Older Dell blade servers were replaced with latest generation Dell PowerEdge R370s, which also reduced rack consumption with the company’s data centres.

Legacy Panasonic and Avaya PBX systems were replaced with Cisco IP telephony, which reduced international and domestic phone costs by offering least-cost routing over Hudson’s voice network. Citrix CloudBridge is being used to optimise traffic between the company’s Hong Kong data centre and branch offices. This reduced WAN costs and improved overall network performance.

Finally, the company consolidated the number of telecommunications carriers it uses across Asia from 15 to 1 following Telstra’s acquisition of PACNET.

This consolidation not only reduced operational costs but made it easier to manage and opened up other opportunities for Hudson’s expansion across the region, said Reedman.

Key challenges

Managing competing priorities was a big challenge, said Reedman.

“Situations change due to several reasons, which results in increased resource demands. Leveraging our corporate project management office, we were able to ensure initiatives were prioritised and these priorities were communicated throughout the organisation,” he said.

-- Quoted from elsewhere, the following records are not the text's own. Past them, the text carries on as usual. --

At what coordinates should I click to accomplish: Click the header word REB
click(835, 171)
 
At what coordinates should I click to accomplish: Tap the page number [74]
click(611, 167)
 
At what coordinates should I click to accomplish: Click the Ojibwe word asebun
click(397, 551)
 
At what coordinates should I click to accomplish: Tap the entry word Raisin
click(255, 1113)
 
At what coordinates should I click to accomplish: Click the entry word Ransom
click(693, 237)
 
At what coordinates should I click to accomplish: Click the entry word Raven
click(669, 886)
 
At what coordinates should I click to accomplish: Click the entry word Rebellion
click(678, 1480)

Reedman said that importing hardware into Asia was a challenging exercise, especially within China. This issue was overcome by sourcing local vendors where possible or engaging customs agents.

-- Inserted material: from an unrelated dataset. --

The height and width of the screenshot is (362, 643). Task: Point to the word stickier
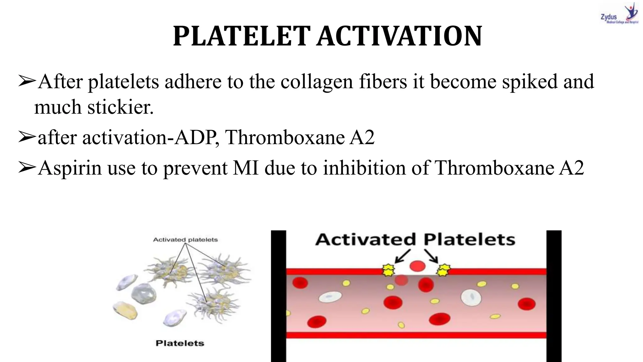point(120,107)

'Scope creep' also impacted the project and the largest increase in scope was a decision to remodel the Shanghai branch office – Hudson’s largest office globally – three months prior to go live.

“This was a major undertaking with the office being remodeled during China’s ‘Golden Week.’ The saving grace is that construction can be completed around-the-clock with China,” said Reedman.

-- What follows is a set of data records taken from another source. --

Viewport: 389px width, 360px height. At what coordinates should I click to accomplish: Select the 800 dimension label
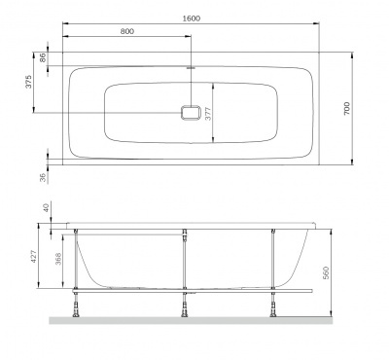(x=127, y=32)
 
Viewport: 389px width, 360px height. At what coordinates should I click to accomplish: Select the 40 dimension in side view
(x=45, y=207)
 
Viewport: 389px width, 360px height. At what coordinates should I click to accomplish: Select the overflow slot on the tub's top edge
(x=192, y=69)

Hudson also needed to adapt to the cultural differences within China. Delivery methods and communications, such as communications and training material were created in multiple languages and had to be adapted to accommodate the local environment.

“The team that was deployed to deliver ‘Go Live’ were trained in basic Chinese phrases as a sign of respect and to highlight the merging of cultures rather than imposing the ‘Australian way,’” he said.

The results

Taking into consideration the insourcing of IT, consolidation of its data centres and telecommunications providers, the transformation has generated annual OPEX savings of between $650,000 and $700,000.

“The return on investment on each initiative has ranged between 12 and 18 months, which was extremely compelling when presenting the business cases,” said Reedman.

Cost reductions haven’t resulted in poorer service as the company negotiated increased link capacity – Shanghai went from 2Mb/s to 20Mb/s – and four months into the insourced model, the team are reaching customer satisfaction scores of 4.8 out of 5, he said.

“The increase in business productivity while captured as a soft benefit has been evident and will only continue to increase as we complete other aspects of our IT roadmap,” Reedman said.